— Task brief —
In the data, from the line with "Click the Last checked timestamp line" to the line with "(x=325, y=436)", substitute "time stamp" for "timestamp" and return those lines otherwise unchanged, omitting the pictures.

— Provided data —
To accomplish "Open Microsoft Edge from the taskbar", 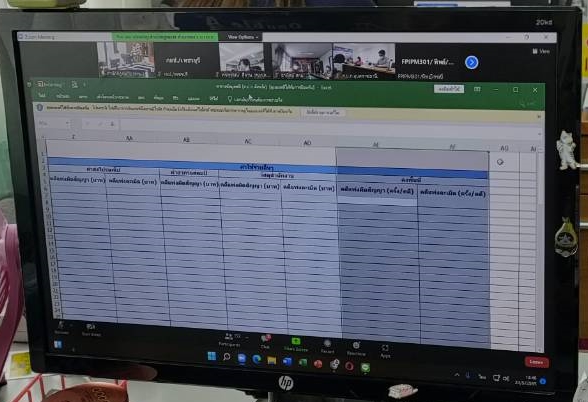I will pyautogui.click(x=257, y=359).
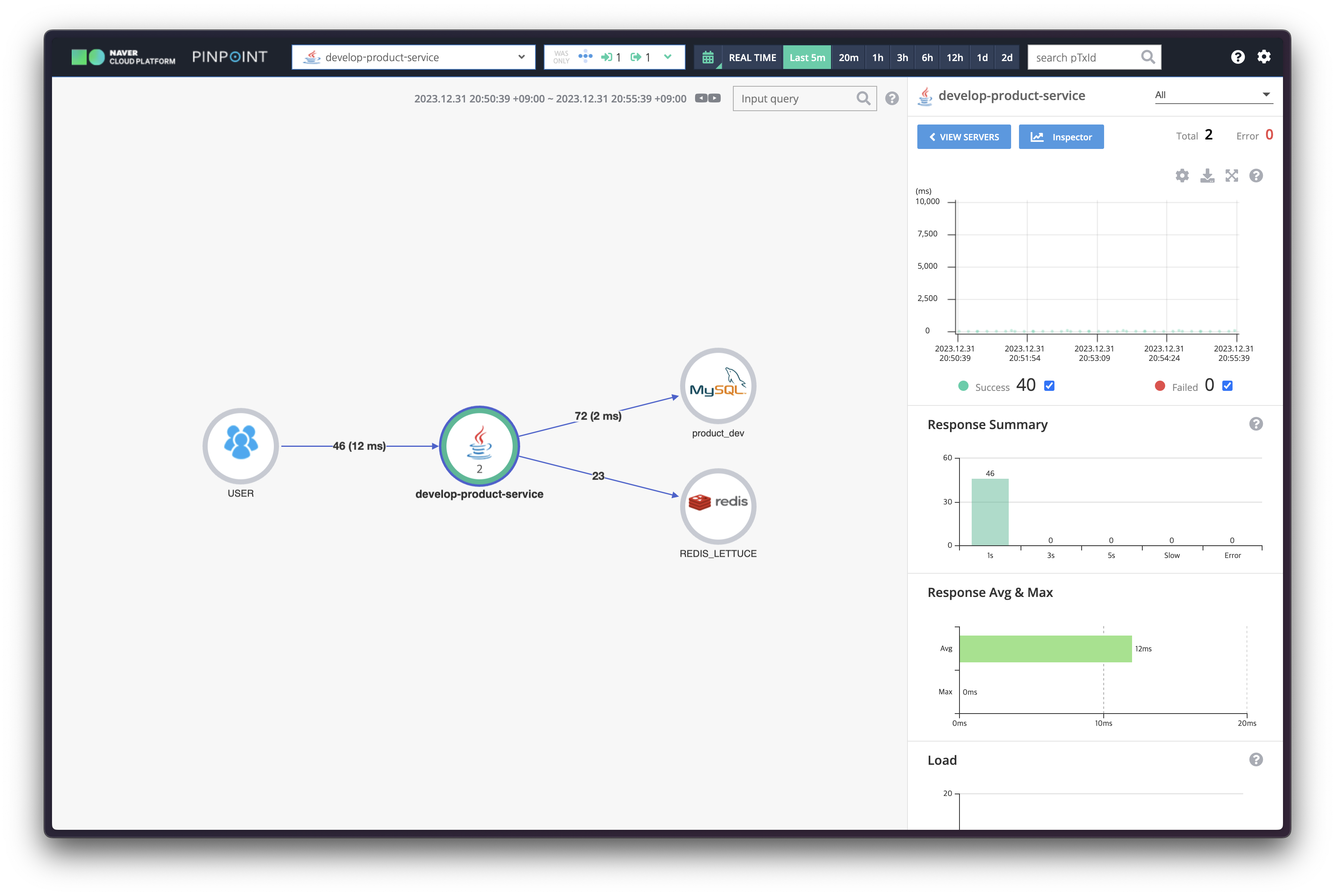Screen dimensions: 1335x896
Task: Expand the inbound/outbound depth dropdown
Action: click(x=668, y=57)

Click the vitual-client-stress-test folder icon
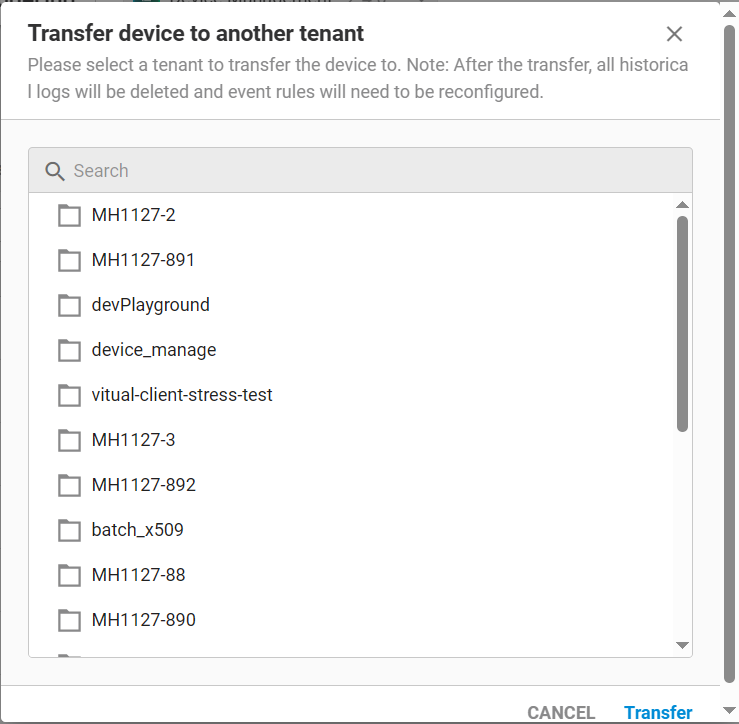coord(69,395)
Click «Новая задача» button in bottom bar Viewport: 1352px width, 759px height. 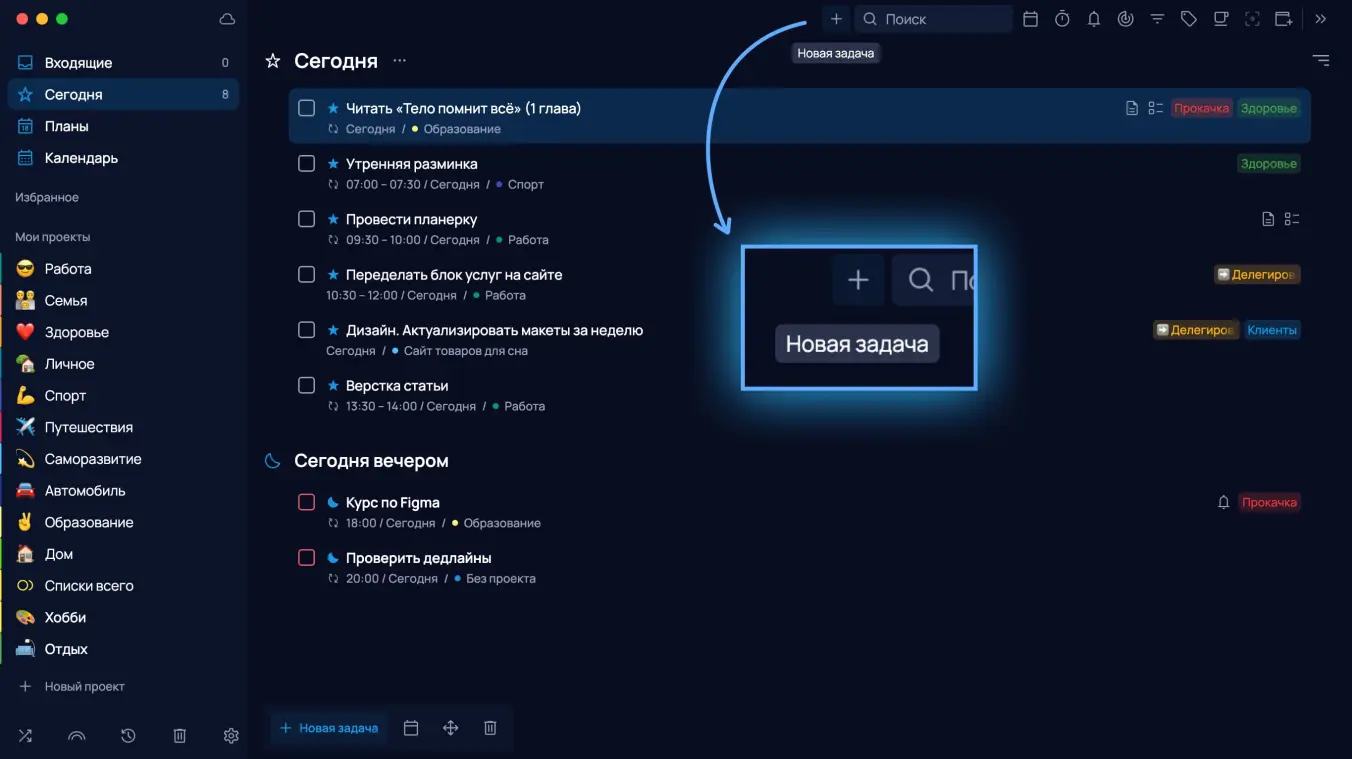pyautogui.click(x=329, y=728)
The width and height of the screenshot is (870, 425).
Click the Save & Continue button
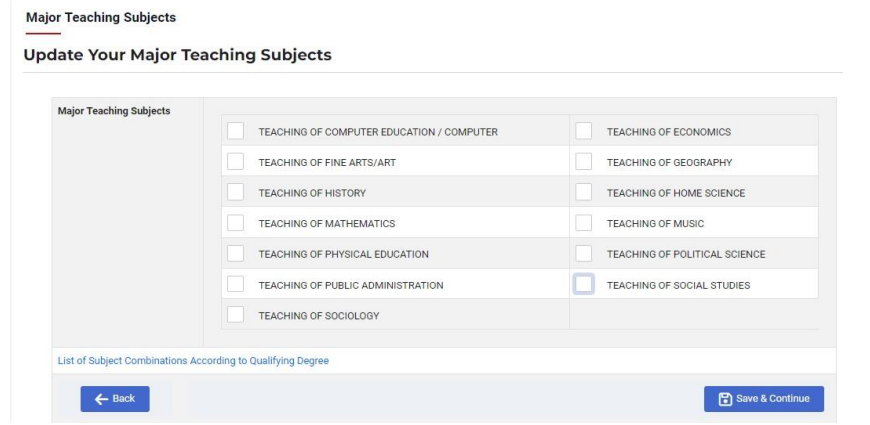(x=764, y=399)
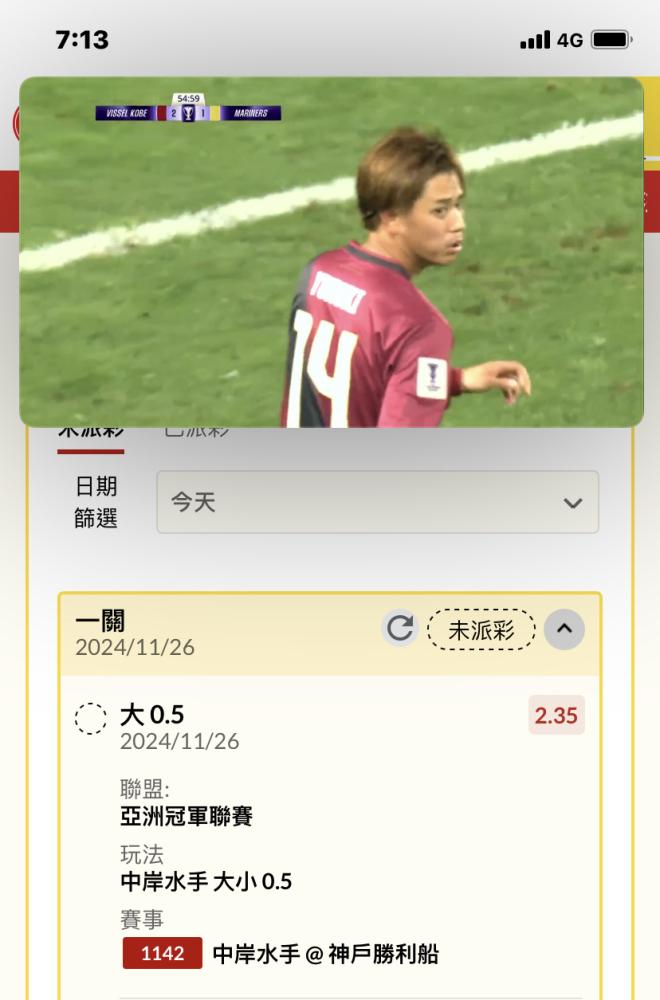Open the 中岸水手 @ 神戶勝利船 match link
Viewport: 660px width, 1000px height.
(326, 953)
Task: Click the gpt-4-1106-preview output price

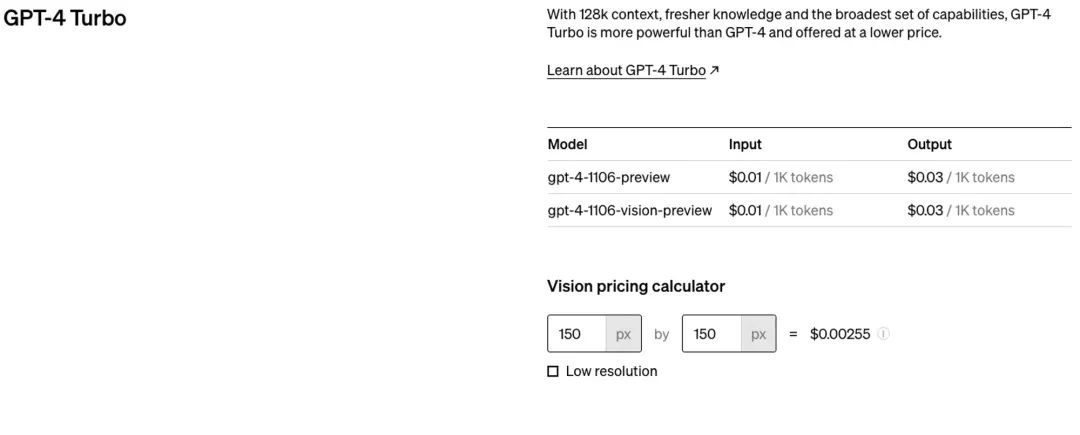Action: coord(960,177)
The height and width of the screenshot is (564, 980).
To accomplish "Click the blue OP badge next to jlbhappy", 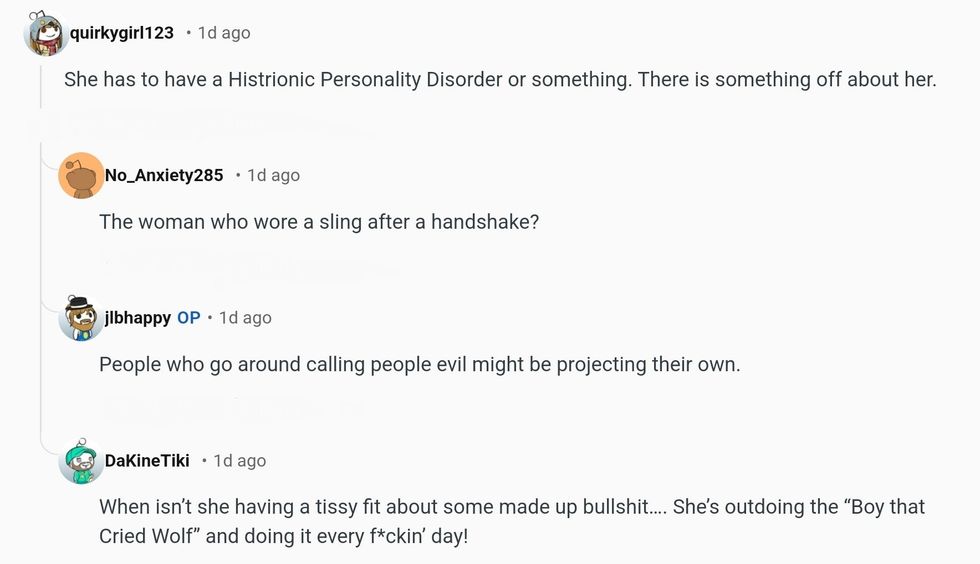I will pos(188,318).
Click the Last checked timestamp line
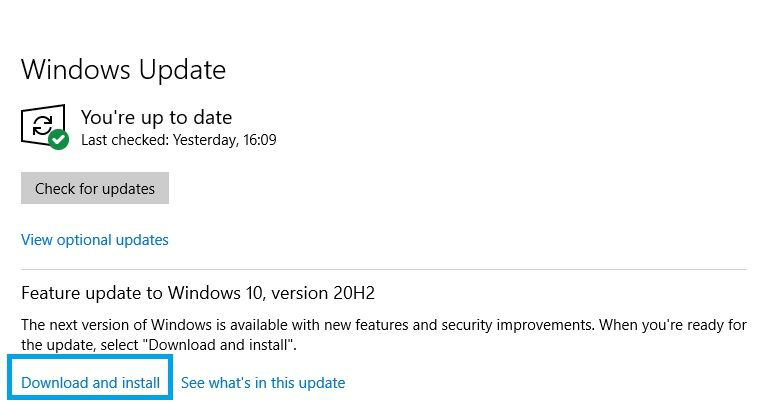The width and height of the screenshot is (760, 402). click(179, 140)
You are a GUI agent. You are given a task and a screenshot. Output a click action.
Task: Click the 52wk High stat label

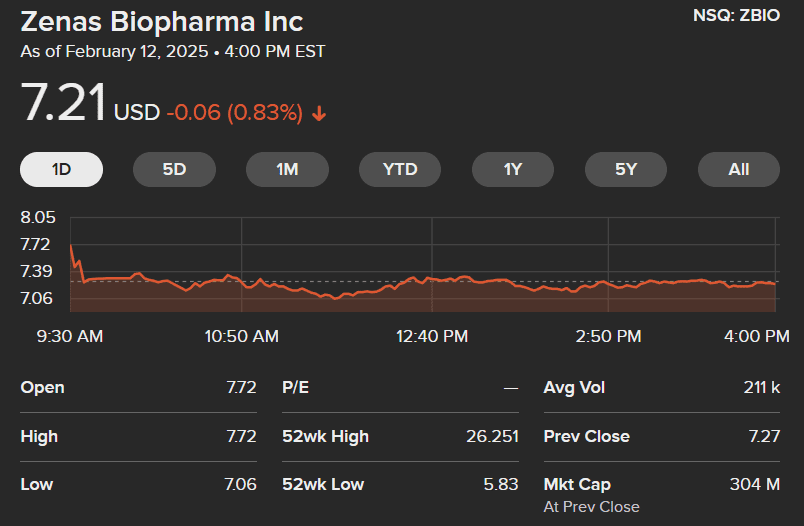(x=325, y=436)
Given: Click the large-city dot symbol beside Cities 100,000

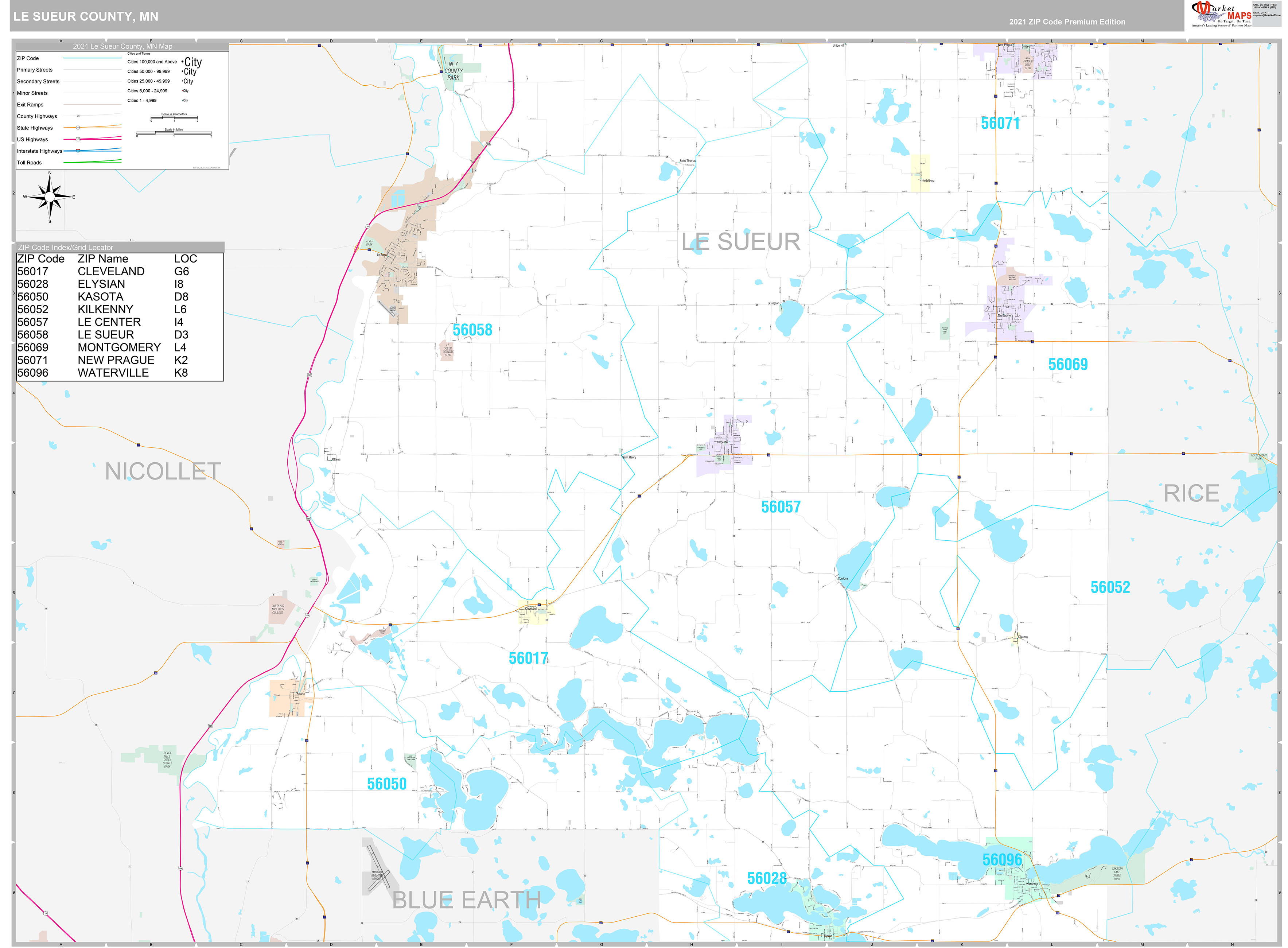Looking at the screenshot, I should [x=183, y=61].
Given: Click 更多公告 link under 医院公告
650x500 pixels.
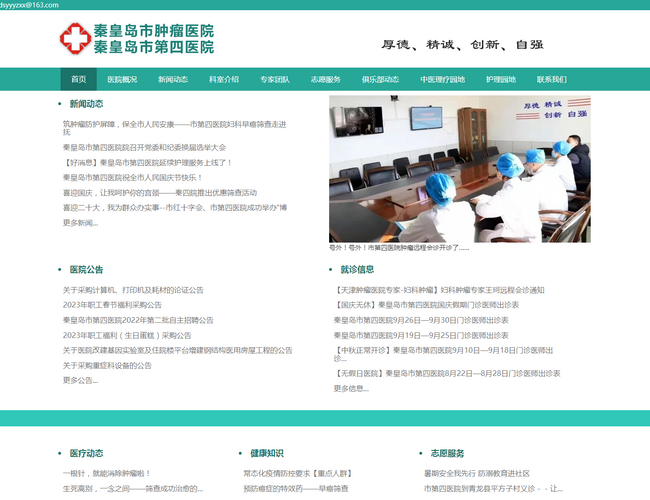Looking at the screenshot, I should (x=80, y=380).
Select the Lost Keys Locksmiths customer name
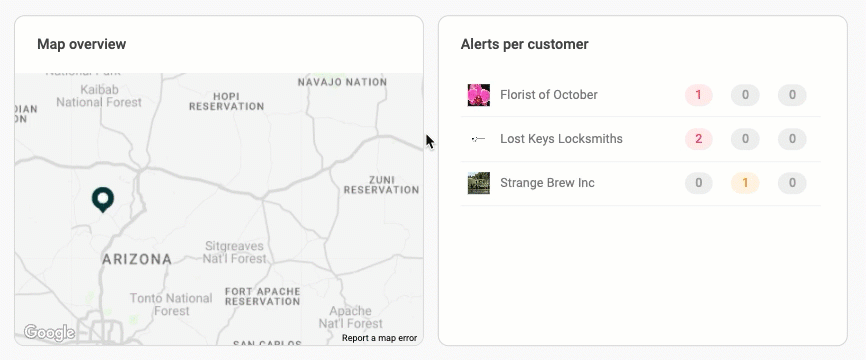 [561, 139]
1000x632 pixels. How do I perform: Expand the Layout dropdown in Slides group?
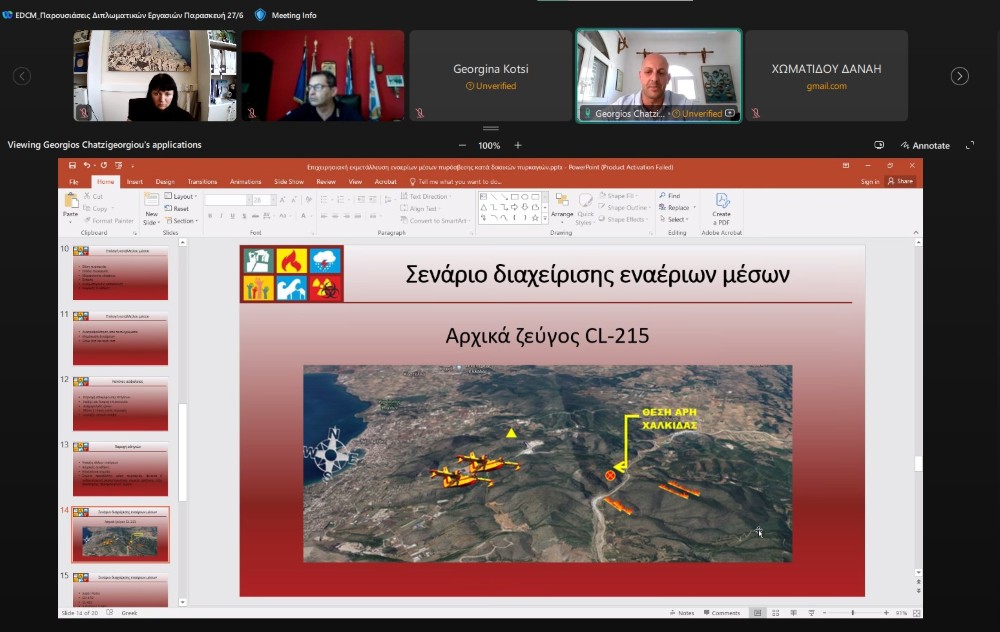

— Task response —
Click the Last checked time stamp line
The width and height of the screenshot is (760, 402). click(179, 140)
You are a GUI agent. You are given a task and a screenshot. Output a click action.
Task: Click the 52wk High stat label

(x=325, y=436)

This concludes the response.